Ochoa’s other accomplishments included the isolation of several enzymes catalysing steps of the Krebs cycle, as well as the biological functions of Vitamin B1. For his many scientific accomplishments, he was awarded some 30 honorary degrees from universities across the world, including in Glasgow, Oxford, Salamanca and Brazil. Ochoa was an Honorary Professor at the University of San Marcos, Lima, Peru, and was awarded the Neuberg Medal in Biochemistry in 1951. In 1959, the year that he won the Nobel Prize, he was also honoured with the Medal of the Société de Chimie Biologique and the Medal of New York University. To showcase his remarkable impact on the world of science, the asteroid 117435 Severochoa was named in his honour.
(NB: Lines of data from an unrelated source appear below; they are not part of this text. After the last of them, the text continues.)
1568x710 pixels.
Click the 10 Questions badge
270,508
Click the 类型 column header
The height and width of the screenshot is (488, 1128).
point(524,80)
He was also a recipient of the US National Medal of Science in 1978.
Ochoa retired from New York University at the age of 69, then moved to the Roche Institute of Molecular Biology, where he stayed until he was 80. In 1985, he finally left academia and returned to Spain to serve as an advisor to Spanish science policy authorities and scientists. Ochoa died in Madrid, Spain, on 1 Nov 1993 at age 88, in the clinic of Dr Carlos Jiménez Diaz, a professor and longtime friend.